= Tsunami PTSD Center =

Nonprofit institution in Bangkok, Thailand

The Tsunami Post Traumatic Stress Disorder (PTSD) Center is a nonprofit institution located in Bangkok, Thailand, committed to the study, treatment and education of PTSD and related mental health issues, many of which are specific to Asia.

The tsunami of December 26, 2004 devastated lives in many ways. In addition to the loss of lives and homes, many people in damaged areas continue to experience the effects of the disaster in the form of widespread psychological trauma.

The Tsunami PTSD Center proposes specifically to address the mental health needs of tsunami-affected areas through clinical research, treatment programs and educational initiatives. These initiatives will be created for health professionals and policy makers, researchers, and the general public.
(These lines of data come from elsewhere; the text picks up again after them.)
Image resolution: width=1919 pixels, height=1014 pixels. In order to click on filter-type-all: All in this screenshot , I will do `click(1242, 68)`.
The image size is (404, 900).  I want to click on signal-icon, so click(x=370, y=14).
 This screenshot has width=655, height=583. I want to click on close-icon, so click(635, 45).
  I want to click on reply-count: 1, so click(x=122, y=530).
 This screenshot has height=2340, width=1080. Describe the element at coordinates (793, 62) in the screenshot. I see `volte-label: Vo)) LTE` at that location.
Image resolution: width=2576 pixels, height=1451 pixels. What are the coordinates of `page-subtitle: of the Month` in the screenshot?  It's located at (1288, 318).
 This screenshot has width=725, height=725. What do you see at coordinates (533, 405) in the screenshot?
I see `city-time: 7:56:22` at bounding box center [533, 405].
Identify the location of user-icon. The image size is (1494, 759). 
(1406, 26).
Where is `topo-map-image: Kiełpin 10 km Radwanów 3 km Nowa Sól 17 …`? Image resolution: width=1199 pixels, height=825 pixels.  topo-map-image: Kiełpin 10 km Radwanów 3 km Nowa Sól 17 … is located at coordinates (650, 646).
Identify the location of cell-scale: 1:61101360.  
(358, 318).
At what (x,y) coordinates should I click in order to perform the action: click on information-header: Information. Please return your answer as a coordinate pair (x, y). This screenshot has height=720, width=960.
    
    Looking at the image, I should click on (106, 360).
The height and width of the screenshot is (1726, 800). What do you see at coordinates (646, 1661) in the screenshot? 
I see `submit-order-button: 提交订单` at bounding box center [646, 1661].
The objectives of the Tsunami PTSD Center are threefold:

1. Conduct clinical research to determine the best treatment paths and options for patients with PTSD in tsunami-affected areas, and in other areas of Asia affected with mental health issues. A DNA database will continue to be compiled as a mission-critical tool in this effort.
2. Create programs and processes that systematically look at mental health issues such as PTSD from a public health perspective, and that incorporate research results into public health systems in a horizontal and coordinated manner.
3. Educate the general public and healthcare professionals about PTSD and stress-related mental health issues. This initiative involves educating medical professionals and policy makers, educating the public through awareness campaigns and targeted messaging, as well as coordinating information for clinical studies among research professionals.

The Tsunami PTSD Center proposes to accomplish this by working collaboratively with international health organizations, public health ministries, private businesses and academia within Asia and around the world.

The initial partnership platform of the Office of the Prime Minister Thaksin Shinawatra, Thailand Ministry of Public Health, Thailand Department of Mental Health, Chulalongkorn University and the Thailand Center for Excellence in Life Sciences (TCELS) has provided a foundation and seed funding for this project. The Tsunami PTSD Center will actively raise funds from the public and private sectors in order to execute its mission.